[Opening Listed entries section]

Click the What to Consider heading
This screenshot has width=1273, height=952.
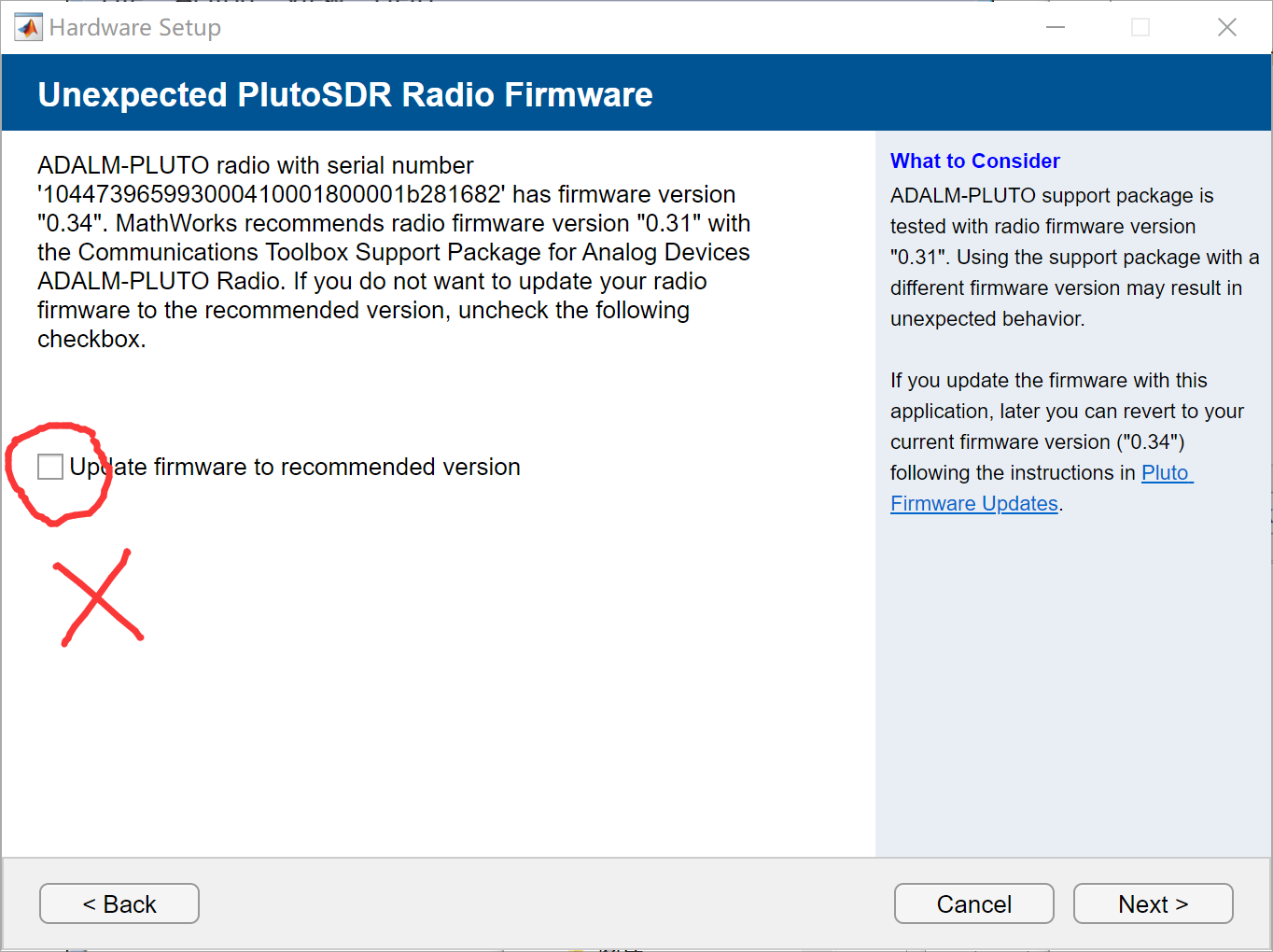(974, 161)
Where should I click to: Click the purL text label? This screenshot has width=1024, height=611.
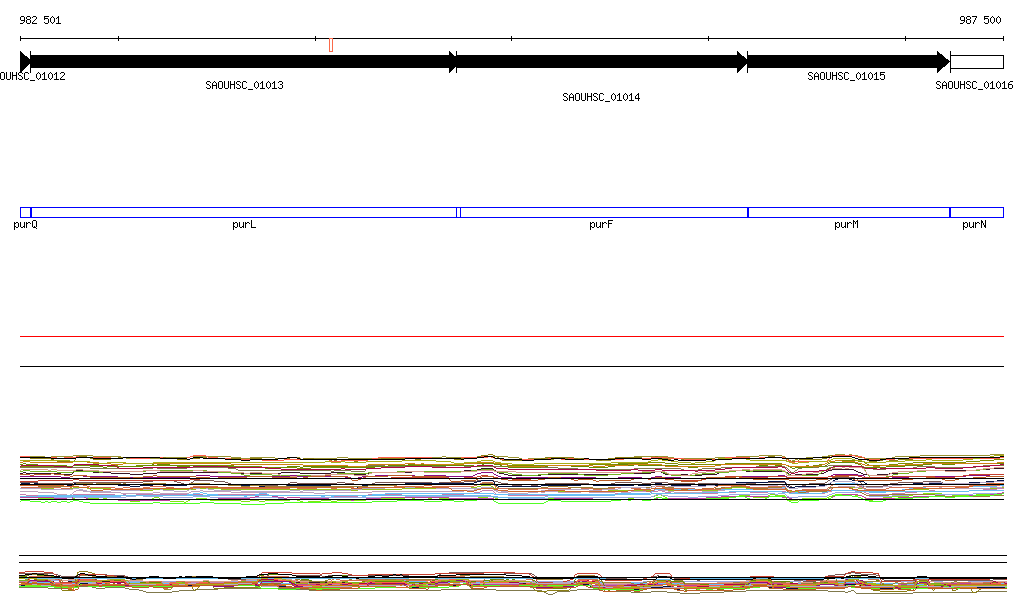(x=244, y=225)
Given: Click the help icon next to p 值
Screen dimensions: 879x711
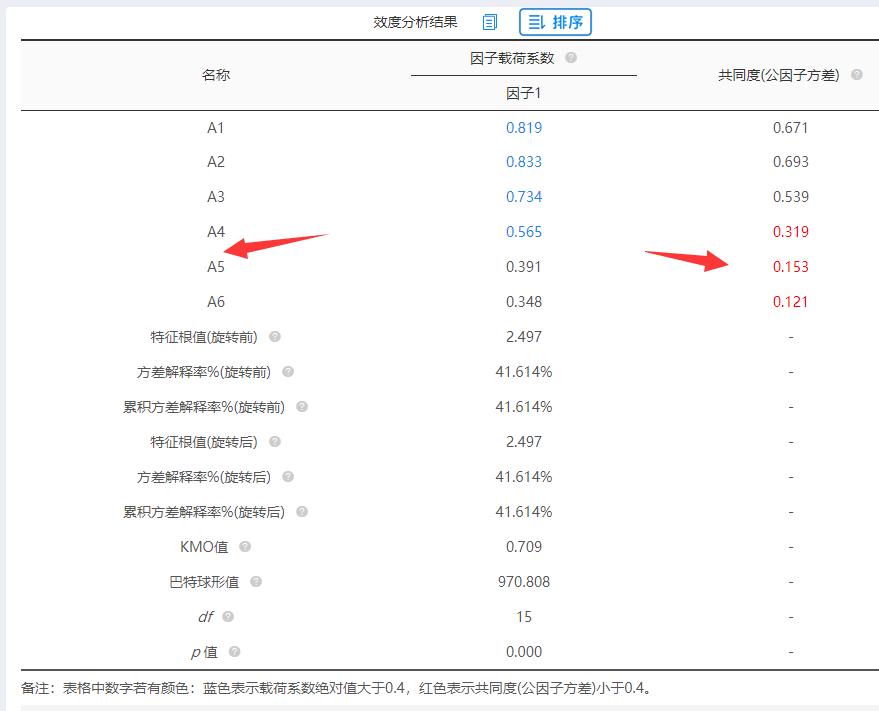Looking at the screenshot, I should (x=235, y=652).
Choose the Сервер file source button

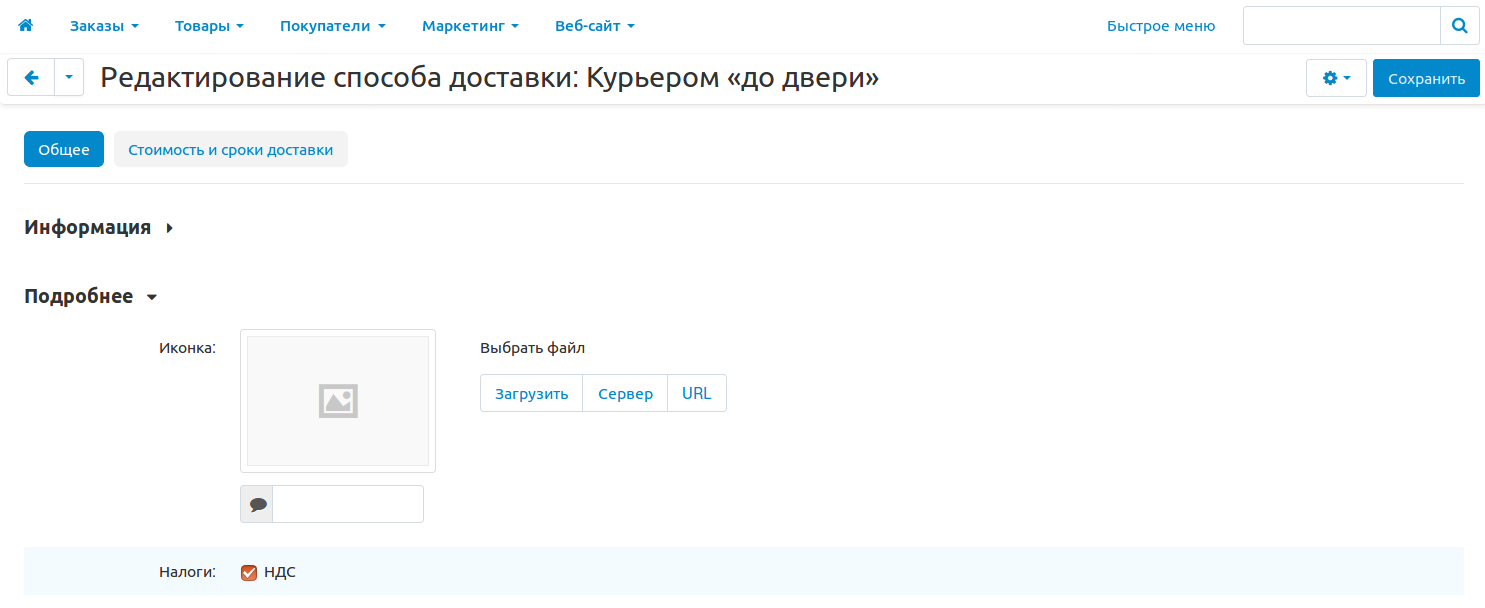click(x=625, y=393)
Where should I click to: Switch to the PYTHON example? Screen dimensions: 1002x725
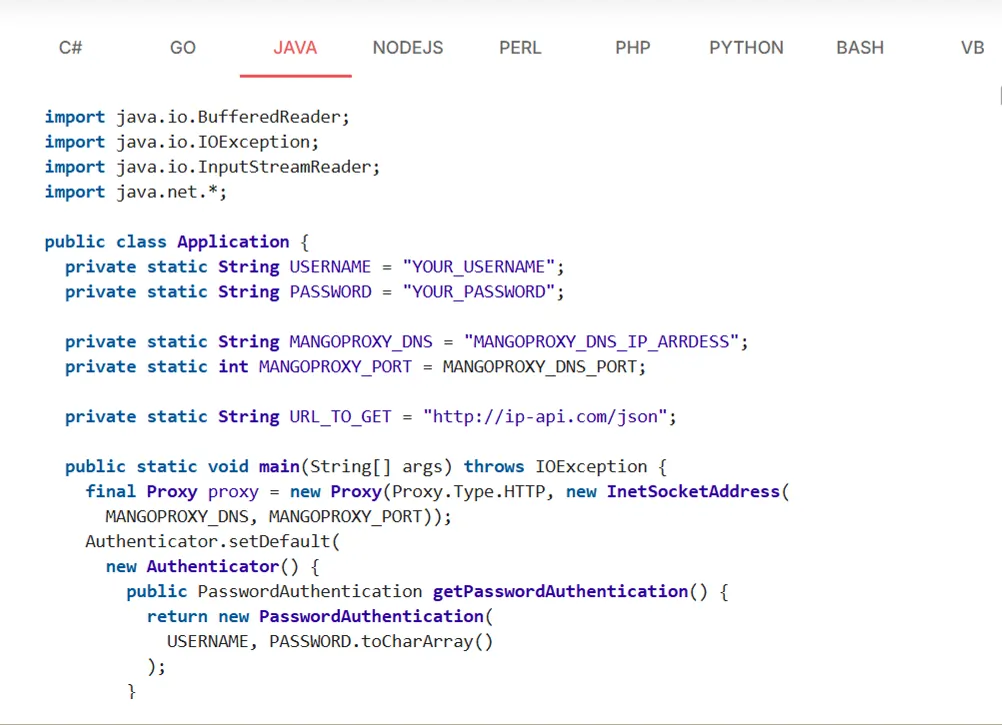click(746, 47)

[Closing Listed entries section]

- [Exercise requirements] Copy out only the lines beginning at the line with "Screen dimensions: 879x711" and ending at the last line of the entries. Keep them exact; drop pictures.

- [Result]
Screen dimensions: 879x711
Looking at the screenshot, I should (x=235, y=652).
Choose the Сервер file source button

click(x=625, y=393)
Where should I click to: Switch to the PYTHON example? Screen dimensions: 1002x725
click(746, 47)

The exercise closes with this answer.